__Problem details__
Within the entries below, count the lines that hold the string "button" and give only that number.

▼

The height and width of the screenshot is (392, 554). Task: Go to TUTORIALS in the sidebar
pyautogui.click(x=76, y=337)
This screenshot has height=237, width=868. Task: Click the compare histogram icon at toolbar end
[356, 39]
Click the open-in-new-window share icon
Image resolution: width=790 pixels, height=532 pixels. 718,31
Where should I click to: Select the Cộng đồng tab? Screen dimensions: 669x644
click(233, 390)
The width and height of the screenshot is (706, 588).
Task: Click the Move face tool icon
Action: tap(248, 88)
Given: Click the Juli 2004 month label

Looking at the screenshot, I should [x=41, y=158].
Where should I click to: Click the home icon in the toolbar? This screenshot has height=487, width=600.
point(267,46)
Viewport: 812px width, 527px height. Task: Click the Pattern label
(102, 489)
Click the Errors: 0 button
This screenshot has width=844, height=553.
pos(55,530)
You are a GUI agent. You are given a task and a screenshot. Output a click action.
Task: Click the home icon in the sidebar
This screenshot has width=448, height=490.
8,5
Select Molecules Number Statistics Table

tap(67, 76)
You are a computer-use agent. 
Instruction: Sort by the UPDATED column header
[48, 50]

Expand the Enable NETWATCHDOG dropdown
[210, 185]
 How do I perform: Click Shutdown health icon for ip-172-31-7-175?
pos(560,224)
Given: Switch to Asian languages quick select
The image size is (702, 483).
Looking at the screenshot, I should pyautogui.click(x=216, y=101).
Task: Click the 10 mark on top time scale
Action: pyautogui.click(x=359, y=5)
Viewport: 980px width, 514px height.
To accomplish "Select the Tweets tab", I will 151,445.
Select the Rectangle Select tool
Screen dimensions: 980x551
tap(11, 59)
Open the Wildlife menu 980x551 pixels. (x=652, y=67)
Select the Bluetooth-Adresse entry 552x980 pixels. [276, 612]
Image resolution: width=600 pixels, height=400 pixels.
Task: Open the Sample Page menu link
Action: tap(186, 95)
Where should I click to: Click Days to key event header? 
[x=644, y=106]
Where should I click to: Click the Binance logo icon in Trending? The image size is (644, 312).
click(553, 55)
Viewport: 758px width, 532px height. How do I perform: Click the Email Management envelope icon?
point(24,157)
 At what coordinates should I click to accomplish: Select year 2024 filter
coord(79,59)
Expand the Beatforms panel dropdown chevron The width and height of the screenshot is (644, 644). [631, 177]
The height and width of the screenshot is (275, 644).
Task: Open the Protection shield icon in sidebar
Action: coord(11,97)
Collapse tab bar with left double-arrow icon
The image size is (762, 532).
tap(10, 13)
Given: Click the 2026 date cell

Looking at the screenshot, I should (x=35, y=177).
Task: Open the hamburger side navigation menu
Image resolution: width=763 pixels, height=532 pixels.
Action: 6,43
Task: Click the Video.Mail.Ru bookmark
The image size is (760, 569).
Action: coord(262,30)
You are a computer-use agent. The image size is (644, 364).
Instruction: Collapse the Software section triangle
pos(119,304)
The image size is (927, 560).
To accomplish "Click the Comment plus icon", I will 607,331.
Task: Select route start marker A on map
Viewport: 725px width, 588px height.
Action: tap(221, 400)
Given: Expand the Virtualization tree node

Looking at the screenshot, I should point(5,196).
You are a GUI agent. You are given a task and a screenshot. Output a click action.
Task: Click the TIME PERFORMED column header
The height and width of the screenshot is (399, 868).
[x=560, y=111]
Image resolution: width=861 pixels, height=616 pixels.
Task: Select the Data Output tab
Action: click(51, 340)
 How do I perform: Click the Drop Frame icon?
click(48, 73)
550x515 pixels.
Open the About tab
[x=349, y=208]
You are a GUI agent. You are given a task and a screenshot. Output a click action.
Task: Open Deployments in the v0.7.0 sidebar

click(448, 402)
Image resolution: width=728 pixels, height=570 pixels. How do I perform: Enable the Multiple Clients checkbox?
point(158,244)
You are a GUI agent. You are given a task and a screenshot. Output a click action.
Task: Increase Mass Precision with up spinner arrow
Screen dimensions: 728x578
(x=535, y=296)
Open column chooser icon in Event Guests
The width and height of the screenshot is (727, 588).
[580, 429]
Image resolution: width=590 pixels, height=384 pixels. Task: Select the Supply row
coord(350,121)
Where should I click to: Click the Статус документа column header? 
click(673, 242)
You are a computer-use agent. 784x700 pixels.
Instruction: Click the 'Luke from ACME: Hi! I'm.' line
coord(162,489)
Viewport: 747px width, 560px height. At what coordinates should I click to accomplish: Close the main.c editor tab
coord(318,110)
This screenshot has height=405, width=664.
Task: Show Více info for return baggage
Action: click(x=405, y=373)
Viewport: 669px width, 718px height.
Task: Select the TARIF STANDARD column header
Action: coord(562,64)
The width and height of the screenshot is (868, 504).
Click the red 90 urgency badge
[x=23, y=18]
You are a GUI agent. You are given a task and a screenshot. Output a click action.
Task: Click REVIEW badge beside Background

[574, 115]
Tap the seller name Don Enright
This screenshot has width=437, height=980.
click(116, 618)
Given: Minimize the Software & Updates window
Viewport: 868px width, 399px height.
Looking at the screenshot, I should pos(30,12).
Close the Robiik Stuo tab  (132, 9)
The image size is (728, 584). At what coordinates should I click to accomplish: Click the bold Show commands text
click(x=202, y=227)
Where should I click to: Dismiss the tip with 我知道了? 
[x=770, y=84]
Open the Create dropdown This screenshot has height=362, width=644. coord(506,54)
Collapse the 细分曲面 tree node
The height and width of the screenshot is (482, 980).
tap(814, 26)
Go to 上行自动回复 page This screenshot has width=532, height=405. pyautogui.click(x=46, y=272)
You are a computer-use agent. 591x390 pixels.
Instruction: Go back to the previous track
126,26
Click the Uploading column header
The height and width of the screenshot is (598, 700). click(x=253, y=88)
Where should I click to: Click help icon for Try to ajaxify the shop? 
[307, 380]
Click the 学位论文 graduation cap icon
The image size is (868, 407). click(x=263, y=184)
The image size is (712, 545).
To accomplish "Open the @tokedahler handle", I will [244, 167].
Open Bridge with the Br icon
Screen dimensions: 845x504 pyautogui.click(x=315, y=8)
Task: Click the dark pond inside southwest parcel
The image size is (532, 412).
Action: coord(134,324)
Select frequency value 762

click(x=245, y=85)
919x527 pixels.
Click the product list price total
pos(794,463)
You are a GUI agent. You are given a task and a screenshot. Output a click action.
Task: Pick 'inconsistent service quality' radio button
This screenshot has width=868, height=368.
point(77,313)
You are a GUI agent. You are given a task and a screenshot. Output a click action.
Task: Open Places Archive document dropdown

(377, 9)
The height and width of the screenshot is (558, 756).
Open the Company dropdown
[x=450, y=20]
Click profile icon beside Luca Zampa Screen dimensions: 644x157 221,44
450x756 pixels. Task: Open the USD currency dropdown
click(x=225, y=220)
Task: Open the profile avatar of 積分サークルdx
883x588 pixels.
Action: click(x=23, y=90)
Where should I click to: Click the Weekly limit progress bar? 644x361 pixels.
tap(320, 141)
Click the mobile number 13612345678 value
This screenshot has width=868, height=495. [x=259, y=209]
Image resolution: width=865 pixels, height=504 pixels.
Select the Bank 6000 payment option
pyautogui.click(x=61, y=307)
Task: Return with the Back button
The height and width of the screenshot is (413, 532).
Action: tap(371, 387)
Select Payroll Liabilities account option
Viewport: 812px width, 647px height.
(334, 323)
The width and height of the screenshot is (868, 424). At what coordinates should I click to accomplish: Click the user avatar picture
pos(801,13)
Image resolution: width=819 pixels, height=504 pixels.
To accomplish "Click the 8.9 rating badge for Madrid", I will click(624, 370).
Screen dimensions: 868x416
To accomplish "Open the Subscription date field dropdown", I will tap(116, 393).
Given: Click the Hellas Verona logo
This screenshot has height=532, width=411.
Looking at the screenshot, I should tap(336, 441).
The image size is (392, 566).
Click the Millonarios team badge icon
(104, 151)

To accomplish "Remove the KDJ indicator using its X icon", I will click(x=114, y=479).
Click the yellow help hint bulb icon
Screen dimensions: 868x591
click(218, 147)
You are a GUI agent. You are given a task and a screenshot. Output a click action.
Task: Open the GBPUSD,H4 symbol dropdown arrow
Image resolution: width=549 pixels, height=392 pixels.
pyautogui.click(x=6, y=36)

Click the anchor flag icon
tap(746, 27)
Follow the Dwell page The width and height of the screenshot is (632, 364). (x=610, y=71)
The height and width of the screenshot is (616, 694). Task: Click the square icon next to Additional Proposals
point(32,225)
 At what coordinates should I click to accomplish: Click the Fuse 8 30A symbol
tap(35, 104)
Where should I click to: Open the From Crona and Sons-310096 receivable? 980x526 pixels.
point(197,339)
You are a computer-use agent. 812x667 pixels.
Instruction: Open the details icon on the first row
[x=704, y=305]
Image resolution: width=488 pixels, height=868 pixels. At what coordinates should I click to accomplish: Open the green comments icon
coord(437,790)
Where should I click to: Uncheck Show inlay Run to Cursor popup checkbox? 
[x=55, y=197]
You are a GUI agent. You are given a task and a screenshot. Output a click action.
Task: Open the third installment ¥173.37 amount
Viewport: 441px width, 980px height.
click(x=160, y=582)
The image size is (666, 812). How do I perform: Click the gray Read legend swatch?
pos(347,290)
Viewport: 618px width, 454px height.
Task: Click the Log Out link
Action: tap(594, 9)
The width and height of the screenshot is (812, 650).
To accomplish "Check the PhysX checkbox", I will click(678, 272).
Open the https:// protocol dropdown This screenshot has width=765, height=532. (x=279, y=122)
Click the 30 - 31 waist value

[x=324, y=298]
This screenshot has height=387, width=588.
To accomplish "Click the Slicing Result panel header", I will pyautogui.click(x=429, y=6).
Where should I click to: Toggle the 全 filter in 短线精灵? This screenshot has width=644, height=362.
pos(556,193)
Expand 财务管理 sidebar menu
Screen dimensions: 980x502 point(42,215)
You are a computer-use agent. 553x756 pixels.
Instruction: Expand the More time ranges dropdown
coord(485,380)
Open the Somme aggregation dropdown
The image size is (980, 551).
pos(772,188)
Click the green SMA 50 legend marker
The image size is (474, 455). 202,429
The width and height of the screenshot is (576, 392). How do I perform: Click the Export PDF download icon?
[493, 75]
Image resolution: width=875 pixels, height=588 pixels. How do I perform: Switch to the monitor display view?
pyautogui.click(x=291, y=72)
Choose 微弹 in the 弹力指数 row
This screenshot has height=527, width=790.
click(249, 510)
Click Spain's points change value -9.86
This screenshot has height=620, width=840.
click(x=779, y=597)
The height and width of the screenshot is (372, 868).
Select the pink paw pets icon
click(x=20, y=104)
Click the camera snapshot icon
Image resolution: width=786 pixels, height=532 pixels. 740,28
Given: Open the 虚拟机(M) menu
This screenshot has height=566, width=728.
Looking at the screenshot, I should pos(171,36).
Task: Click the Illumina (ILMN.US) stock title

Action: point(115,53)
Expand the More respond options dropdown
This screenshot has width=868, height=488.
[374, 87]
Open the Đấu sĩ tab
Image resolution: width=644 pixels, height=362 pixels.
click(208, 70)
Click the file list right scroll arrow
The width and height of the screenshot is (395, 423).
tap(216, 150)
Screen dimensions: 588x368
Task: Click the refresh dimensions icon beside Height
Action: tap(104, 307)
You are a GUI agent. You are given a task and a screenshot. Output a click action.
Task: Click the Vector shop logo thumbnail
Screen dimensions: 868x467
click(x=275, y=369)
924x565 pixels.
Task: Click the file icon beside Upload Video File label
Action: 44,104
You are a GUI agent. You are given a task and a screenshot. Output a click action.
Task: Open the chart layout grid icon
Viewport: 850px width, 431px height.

▲

__Answer box__
3